Nothing about me as a teenage boy was all that different in appearance besides the clothes my mother got off lay away that I wore. I had crushes on girls so I thought; I played sports, loved junk food and watched wrestling on Saturdays. But in school I still refused to allow myself to open up. It wasn’t that I didn’t want to, it’s because by doing so I would be exposing that inner secret. A secret that even I didn’t know existed. The way I looked at Eric, the way I got along with Miguel was weird feelings. And the fact I couldn’t keep my eyes off of naked boys in the shower told me something I was afraid was true. It told me I was gay. My secret became my loneliness.

An unbelievable transformation took place as I entered college. That lanky, skinny, black boy, now nineteen years of age became popular. It was like being away from home just opened up my humor, my intelligence, my being. That empty lunch table now surrounded me by many different kinds of people who sought out to know who I was.

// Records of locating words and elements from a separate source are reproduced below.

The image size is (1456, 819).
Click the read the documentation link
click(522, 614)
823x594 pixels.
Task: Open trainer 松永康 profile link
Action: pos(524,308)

And they say college is a place we find ourselves, and I’ll say that’s true. Not forgetting who I was, I extended my hand to any kid I saw as a loner. I became the life of parties, the social organizer, and the kid no one could stay mad at. But still, there was ridicule and certain people I went back into my shell around. It became a different kind of loneliness because I had to be the person everyone expected me to be, there was no way I was gay in their eyes. How do I tell my best friends that after dancing with girls at parties, that behind closed doors I was looking at gay porn? How do I tell people I hear using the term “faggot”, that indeed they were hanging with one? Popularity brings loneliness when no one sees behind lonely eyes.

As an adult and someone you all have read as a very open person it all started with levels of loneliness. That feeling that no one will understand, no one can understand helped me realized that in all reality there’s always someone who will be there to offer a hug. As a man who has defined himself, I still have that loneliness because once again people see me and assume I got it going on. I must have tons of men knocking down my door. But the problem is they all assume the same so no one is knocking. As some of you know, there is someone lightly tapping and he has been for over a year. When I look at him I see an older version of me, we’ve probably traveled different roads but along the way we’ve experienced similar experiences. We are two lonely guys who choose to be lonely instead of hurt. The gay world, the world in general can really injure a heart to the point where it may take a transplant to fix. And the way families abandon children who they find out are gay ends up being grown men and women eating Thanksgiving alone and no gifts under Christmas trees; lonely because of non-acceptance.

My words as a writer become my friends in those moments I feel that loneliness. To have someone just to lie next to and wake up with is fulfilling sure. There are some weekends I do have that, but to just know there is someone out there who puts you number one is the ultimate feeling of importance. So I end this volume in saying that we can’t be loved until we are ready to show the world who we are. And we can’t love until we face our levels of loneliness.